- **THE PROBLEM**
Using the excerpt on surface ships and air defense below, answer:
1. What makes surface ships somewhat harder to detect than aircraft?
2. How much did a medium-size container ship cost in 2010, not counting its cargo?
3. What becomes even more problematic if submarines or mines are considered too?

The discussion above emphasizes air, as opposed to sea, defense. Many of the same trends, however, also apply to surface shipping. Surface ships are typically somewhat harder to detect than aircraft (as the sea surface is a somewhat noisier background than the air), but ships are much slower and larger. Thus, defenders have much more time to counterconcentrate force against surface ships trying to penetrate defended waters once detected. As sensors have improved, detection ranges against surface ships have increased to the point where airborne radars can locate even small commercial cargo vessels at ranges limited only by the curvature of the earth (see appendix). Further, guidance improvements have enabled very effective antiship attack, given detection. Warships can employ missile defenses against incoming antiship missiles. They face constraints, however, in shooting down incoming assailants that land-based SAMs do not—in particular, land-based SAMs operate amid a complex, noisy background, whereas ships operate on a sea surface that is much less complex. Modern warships are also extremely expensive and therefore scarce assets; it is cost effective for their assailants to spend lavishly on missile performance to destroy such high-value targets, whereas missiles designed to destroy inexpensive (and thus numerous) SAM transporter-erector-launchers must be kept fairly inexpensive themselves. Warships are thus likely to be more vulnerable to air attack than land-based air defenses will be. Moreover, civilian merchantmen will be much more vulnerable still. Note that merchant ships cannot safely assume that they will not be targeted by expensive guided missiles—a medium-size container ship cost more than $70 million in 2010, not counting its cargo, which would make such targeting cost-effective. See United Nations Conference on Trade and Development, Review of Maritime Transport, 2010 (Geneva, Switzerland: United Nations Conference on Trade and Development Secretariat, 2010), p. 56. Merchant convoys escorted by warships would fare better, but inasmuch as the warships themselves will be hard-pressed, it is unlikely that practical escorts could protect civilian shipping in numbers large enough to lift a blockade. If submarines or mines are considered, too, then merchant ships' ability to penetrate A2/AD is even more problematic. Modern technology is thus making A2/AD increasingly effective against both surface ships and aircraft.

- **THE DATA**
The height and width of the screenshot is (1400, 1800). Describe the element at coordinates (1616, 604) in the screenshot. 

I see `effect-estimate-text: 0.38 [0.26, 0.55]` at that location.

- **OUTPUT FOR THIS TASK**
1. The sea surface is a somewhat noisier background than the air.
2. More than $70 million.
3. Merchant ships' ability to penetrate A2/AD.